Carca de acetato de etila apresentou irregularidades.
(Foto: Divulgação/RFB)
Uma força-tarefa estratégica entre a Receita Federal do Brasil e a Polícia Rodoviária Federal (PRF) resultou em um dos maiores desfalques recentes à logística do narcotráfico internacional na região de fronteira. A operação, baseada em um minucioso trabalho coordenado de inteligência, interceptou uma carga massiva de insumos químicos na cidade de Corumbá (MS), ponto que faz limite com a Bolívia. O objetivo central da iniciativa é sufocar o processo produtivo de entorpecentes diretamente na origem, antes que cheguem aos centros urbanos.

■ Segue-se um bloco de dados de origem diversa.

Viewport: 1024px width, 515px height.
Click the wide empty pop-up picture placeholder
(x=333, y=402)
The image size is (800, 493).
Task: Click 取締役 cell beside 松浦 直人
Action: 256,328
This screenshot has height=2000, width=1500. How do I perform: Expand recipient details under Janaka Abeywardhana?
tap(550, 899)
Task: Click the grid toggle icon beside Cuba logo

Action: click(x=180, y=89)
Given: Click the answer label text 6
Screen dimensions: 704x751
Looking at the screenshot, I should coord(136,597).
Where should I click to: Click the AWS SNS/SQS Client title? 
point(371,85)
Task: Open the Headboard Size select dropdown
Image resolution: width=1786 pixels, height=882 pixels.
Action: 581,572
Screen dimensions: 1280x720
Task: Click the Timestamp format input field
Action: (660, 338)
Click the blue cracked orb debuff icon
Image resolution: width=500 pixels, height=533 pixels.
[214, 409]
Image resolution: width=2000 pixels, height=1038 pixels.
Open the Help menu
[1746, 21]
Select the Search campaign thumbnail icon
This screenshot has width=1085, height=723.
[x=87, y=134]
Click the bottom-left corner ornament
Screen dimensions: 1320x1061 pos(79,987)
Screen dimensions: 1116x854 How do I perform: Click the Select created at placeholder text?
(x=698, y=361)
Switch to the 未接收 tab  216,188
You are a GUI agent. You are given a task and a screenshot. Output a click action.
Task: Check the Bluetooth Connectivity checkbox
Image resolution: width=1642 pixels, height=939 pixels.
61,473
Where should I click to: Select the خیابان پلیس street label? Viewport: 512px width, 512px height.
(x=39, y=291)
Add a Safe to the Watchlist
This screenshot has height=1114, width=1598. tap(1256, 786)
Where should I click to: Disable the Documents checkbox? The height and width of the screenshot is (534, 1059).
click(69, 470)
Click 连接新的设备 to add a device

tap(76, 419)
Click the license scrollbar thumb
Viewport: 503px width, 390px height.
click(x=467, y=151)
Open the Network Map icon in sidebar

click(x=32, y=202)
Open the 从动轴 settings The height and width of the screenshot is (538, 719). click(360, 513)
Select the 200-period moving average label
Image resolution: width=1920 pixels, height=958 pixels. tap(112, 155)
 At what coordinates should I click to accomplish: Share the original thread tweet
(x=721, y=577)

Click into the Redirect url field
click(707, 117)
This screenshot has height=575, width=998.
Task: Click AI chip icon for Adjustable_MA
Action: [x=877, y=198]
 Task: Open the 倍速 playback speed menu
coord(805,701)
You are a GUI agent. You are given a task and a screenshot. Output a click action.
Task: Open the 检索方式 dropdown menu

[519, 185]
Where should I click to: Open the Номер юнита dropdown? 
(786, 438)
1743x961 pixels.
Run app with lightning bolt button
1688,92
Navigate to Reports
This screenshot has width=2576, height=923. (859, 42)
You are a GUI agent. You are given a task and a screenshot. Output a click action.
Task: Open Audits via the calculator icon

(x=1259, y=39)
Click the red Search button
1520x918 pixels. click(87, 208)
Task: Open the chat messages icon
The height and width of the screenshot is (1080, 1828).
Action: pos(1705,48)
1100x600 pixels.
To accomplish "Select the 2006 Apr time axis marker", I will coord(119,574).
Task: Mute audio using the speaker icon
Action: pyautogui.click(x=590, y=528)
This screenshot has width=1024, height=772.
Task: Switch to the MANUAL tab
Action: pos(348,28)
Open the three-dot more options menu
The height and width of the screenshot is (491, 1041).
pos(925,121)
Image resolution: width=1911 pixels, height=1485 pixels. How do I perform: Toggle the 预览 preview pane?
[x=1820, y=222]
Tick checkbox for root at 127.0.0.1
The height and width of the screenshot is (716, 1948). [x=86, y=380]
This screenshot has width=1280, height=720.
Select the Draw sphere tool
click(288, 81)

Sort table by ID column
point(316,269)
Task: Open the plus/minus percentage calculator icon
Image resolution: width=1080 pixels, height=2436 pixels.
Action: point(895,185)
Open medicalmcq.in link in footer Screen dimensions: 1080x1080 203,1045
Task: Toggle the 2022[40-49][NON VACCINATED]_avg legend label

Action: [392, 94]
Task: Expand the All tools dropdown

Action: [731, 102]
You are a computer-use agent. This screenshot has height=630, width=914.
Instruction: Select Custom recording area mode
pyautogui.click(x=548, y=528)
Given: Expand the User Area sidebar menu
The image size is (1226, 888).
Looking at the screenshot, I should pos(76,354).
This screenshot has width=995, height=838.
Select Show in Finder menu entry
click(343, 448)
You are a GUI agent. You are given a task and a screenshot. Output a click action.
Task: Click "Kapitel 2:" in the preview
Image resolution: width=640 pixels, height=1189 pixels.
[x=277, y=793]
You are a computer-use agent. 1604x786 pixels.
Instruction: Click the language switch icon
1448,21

A ofensiva integrada uniu os esforços da equipe de Análise de Risco da Divisão de Repressão ao Contrabando e Descaminho da Receita Federal da 8ª Região Fiscal em São Paulo (DIREP 08), do setor de Vigilância e Repressão da Receita Federal em Corumbá e dos policiais rodoviários federais de plantão na região. A sinergia entre os órgãos permitiu a identificação e a abordagem precisa do veículo suspeito.
Durante a abordagem realizada na tarde de quinta-feira, 11 de junho, os agentes localizaram a surpreendente quantidade de aproximadamente 20 toneladas de acetato de etila. No jargão do refino, o composto é apelidado de “solvente nobre” por ser fundamental para purificar e transformar a cocaína base em cloridrato de cocaína, garantindo uma droga de pureza elevada e alto valor de mercado.
O impacto real dessa apreensão impressiona pela escala de conversão. Traficantes costumam utilizar a proporção média de um litro de acetato de etila para gerar dois quilos de cocaína refinada. Diante do volume e da concentração química do material confiscado, as autoridades estimam que o produto seria capaz de abastecer laboratórios para a produção de até 40 toneladas de cloridrato de cocaína pronta para o consumo.
Como a fabricação de cocaína depende obrigatoriamente de reagentes e solventes específicos, o controle rígido de precursores químicos nas fronteiras nacionais consolidou-se como uma ferramenta de combate indispensável. Ao barrar o composto, o Estado não apenas impõe um severo prejuízo financeiro às organizações criminosas transnacionais, mas também desarticula a cadeia criminosa antes mesmo que o entorpecente seja finalizado e inserido nas rotas de distribuição brasileiras.
O motorista do veículo e a carreta carregada com o solvente foram detidos em flagrante e encaminhados à Delegacia de Polícia Federal. De acordo com a Assessoria de Comunicação da Alfândega da Receita Federal em Corumbá, a ação reafirma o compromisso mútuo das instituições em fortalecer as barreiras de fiscalização e monitorar o desvio de substâncias controladas no país.